• _What you will do_:
Copy out the listing word for word, from the line containing "Where should I click to: Click the" through the line containing "Click the Торгсофт", with both of those lines included.

• _Entries supplied_:
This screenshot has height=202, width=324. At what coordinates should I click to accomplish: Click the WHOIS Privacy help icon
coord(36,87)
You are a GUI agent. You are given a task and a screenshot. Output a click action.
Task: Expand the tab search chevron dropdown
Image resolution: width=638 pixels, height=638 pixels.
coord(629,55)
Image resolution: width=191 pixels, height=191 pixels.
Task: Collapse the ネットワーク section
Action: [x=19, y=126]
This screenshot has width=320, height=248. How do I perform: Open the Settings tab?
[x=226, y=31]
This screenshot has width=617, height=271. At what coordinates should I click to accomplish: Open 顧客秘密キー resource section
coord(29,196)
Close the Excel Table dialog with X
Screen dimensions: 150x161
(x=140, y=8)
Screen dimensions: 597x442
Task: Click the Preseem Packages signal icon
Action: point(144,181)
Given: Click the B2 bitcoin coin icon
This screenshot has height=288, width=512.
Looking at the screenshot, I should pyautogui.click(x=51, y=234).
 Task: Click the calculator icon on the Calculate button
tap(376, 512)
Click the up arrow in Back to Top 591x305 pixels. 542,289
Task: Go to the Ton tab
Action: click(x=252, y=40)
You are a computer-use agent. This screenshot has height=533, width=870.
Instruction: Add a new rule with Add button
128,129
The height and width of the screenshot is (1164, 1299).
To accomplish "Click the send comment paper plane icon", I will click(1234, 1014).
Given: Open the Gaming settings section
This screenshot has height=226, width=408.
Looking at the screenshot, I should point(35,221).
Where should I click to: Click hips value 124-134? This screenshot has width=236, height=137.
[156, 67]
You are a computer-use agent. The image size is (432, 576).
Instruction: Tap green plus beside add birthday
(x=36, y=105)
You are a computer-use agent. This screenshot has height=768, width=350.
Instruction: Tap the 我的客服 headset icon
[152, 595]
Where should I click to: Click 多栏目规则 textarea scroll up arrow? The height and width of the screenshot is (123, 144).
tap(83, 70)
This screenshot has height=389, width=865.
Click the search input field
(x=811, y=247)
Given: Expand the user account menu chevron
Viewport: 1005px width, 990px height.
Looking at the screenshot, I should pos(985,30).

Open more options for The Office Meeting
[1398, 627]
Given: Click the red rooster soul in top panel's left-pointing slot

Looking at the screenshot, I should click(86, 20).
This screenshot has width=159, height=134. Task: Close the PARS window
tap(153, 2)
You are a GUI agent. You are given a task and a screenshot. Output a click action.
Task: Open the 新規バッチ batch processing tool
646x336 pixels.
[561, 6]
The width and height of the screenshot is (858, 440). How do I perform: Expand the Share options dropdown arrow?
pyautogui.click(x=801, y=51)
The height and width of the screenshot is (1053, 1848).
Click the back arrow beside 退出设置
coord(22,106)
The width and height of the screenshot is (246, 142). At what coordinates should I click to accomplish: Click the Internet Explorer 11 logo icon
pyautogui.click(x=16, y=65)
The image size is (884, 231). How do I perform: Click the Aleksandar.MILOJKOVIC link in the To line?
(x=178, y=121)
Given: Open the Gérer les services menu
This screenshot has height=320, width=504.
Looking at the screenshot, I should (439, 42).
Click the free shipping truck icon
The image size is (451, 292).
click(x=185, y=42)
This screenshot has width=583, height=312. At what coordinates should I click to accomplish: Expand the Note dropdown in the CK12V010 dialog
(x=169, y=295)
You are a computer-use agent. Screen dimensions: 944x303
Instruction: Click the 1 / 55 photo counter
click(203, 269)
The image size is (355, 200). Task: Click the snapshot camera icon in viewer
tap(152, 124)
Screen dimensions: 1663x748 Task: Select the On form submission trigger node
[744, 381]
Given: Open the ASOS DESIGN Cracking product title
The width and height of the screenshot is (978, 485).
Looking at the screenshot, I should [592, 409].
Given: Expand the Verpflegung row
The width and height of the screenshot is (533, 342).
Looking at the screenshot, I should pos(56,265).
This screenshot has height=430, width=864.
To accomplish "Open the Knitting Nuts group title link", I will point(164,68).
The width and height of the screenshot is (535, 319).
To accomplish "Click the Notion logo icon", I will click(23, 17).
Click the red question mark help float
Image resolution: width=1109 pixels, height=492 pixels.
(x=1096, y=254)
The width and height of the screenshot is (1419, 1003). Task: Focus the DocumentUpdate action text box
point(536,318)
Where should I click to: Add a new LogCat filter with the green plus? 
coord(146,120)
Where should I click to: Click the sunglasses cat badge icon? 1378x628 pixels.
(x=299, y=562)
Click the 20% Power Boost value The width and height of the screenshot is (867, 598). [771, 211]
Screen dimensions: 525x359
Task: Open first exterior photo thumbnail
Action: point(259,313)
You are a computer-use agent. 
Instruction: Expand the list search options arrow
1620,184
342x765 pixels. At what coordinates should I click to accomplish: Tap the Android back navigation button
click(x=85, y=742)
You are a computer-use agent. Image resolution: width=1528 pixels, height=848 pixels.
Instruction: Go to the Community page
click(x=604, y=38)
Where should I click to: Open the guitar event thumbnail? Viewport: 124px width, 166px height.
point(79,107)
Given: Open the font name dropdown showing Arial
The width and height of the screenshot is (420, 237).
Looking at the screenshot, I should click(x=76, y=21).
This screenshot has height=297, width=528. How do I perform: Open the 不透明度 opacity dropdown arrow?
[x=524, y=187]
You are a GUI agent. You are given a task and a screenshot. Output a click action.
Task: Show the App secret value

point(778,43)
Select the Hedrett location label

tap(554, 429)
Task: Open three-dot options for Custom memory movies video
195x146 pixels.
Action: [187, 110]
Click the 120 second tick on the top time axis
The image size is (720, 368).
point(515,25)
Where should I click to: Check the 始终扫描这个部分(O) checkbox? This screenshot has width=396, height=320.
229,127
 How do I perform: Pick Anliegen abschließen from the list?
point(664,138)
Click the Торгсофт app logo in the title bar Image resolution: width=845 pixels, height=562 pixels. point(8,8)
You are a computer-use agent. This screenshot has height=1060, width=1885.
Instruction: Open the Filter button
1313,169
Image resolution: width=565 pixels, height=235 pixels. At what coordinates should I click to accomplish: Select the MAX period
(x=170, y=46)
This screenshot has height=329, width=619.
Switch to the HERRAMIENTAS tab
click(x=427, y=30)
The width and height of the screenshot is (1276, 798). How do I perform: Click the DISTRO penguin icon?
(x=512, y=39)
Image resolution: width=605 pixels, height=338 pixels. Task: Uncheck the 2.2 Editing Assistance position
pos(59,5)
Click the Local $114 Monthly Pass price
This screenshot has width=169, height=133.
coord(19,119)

• _Exercise answer_:
Where should I click to: Click the sunglasses cat badge icon? 1378x628 pixels.
(x=299, y=562)
Click the 20% Power Boost value The width and height of the screenshot is (867, 598). [771, 211]
Screen dimensions: 525x359
Task: Open first exterior photo thumbnail
Action: point(259,313)
You are a computer-use agent. 
Instruction: Expand the list search options arrow
1620,184
342x765 pixels. At what coordinates should I click to accomplish: Tap the Android back navigation button
click(x=85, y=742)
You are a computer-use agent. Image resolution: width=1528 pixels, height=848 pixels.
Instruction: Go to the Community page
click(x=604, y=38)
Where should I click to: Open the guitar event thumbnail? Viewport: 124px width, 166px height.
point(79,107)
Given: Open the font name dropdown showing Arial
The width and height of the screenshot is (420, 237).
Looking at the screenshot, I should click(x=76, y=21).
This screenshot has height=297, width=528. How do I perform: Open the 不透明度 opacity dropdown arrow?
[x=524, y=187]
You are a GUI agent. You are given a task and a screenshot. Output a click action.
Task: Show the App secret value

point(778,43)
Select the Hedrett location label

tap(554, 429)
Task: Open three-dot options for Custom memory movies video
195x146 pixels.
Action: [187, 110]
Click the 120 second tick on the top time axis
The image size is (720, 368).
point(515,25)
Where should I click to: Check the 始终扫描这个部分(O) checkbox? This screenshot has width=396, height=320.
229,127
 How do I perform: Pick Anliegen abschließen from the list?
point(664,138)
Click the Торгсофт app logo in the title bar Image resolution: width=845 pixels, height=562 pixels. point(8,8)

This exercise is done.